[Data entries]
==========

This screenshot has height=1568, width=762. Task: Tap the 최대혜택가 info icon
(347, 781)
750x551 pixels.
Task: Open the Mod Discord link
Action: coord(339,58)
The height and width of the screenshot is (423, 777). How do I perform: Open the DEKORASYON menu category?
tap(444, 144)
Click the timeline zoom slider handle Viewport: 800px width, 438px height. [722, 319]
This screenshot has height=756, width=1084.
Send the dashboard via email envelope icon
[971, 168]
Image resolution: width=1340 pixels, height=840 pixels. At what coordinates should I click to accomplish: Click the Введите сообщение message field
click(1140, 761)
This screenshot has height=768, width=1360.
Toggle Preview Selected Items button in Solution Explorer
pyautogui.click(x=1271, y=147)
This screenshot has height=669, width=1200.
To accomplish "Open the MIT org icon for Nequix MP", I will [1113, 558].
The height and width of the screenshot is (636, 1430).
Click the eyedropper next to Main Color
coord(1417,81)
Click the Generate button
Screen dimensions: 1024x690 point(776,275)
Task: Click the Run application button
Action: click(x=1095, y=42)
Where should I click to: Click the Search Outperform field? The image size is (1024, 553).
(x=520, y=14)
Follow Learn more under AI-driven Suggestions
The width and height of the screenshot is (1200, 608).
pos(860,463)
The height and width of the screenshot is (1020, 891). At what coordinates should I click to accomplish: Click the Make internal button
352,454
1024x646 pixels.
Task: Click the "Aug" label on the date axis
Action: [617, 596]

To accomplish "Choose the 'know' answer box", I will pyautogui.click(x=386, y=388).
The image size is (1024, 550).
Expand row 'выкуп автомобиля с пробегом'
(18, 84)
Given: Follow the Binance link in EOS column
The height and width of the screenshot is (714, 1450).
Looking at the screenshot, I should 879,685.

==========

ASSIGNED TASK:
Please copy out every entry word for word.

SOLUTION TO THE EXERCISE:
This screenshot has height=1568, width=762. Task: Tap the 최대혜택가 info icon
(347, 781)
750x551 pixels.
Task: Open the Mod Discord link
Action: coord(339,58)
The height and width of the screenshot is (423, 777). How do I perform: Open the DEKORASYON menu category?
tap(444, 144)
Click the timeline zoom slider handle Viewport: 800px width, 438px height. [722, 319]
This screenshot has height=756, width=1084.
Send the dashboard via email envelope icon
[971, 168]
Image resolution: width=1340 pixels, height=840 pixels. At what coordinates should I click to accomplish: Click the Введите сообщение message field
click(1140, 761)
This screenshot has height=768, width=1360.
Toggle Preview Selected Items button in Solution Explorer
pyautogui.click(x=1271, y=147)
This screenshot has height=669, width=1200.
To accomplish "Open the MIT org icon for Nequix MP", I will [1113, 558].
The height and width of the screenshot is (636, 1430).
Click the eyedropper next to Main Color
coord(1417,81)
Click the Generate button
Screen dimensions: 1024x690 point(776,275)
Task: Click the Run application button
Action: click(x=1095, y=42)
Where should I click to: Click the Search Outperform field? The image size is (1024, 553).
(x=520, y=14)
Follow Learn more under AI-driven Suggestions
The width and height of the screenshot is (1200, 608).
pos(860,463)
The height and width of the screenshot is (1020, 891). At what coordinates should I click to accomplish: Click the Make internal button
352,454
1024x646 pixels.
Task: Click the "Aug" label on the date axis
Action: [617, 596]

To accomplish "Choose the 'know' answer box", I will pyautogui.click(x=386, y=388).
The image size is (1024, 550).
Expand row 'выкуп автомобиля с пробегом'
(18, 84)
Given: Follow the Binance link in EOS column
The height and width of the screenshot is (714, 1450).
Looking at the screenshot, I should 879,685.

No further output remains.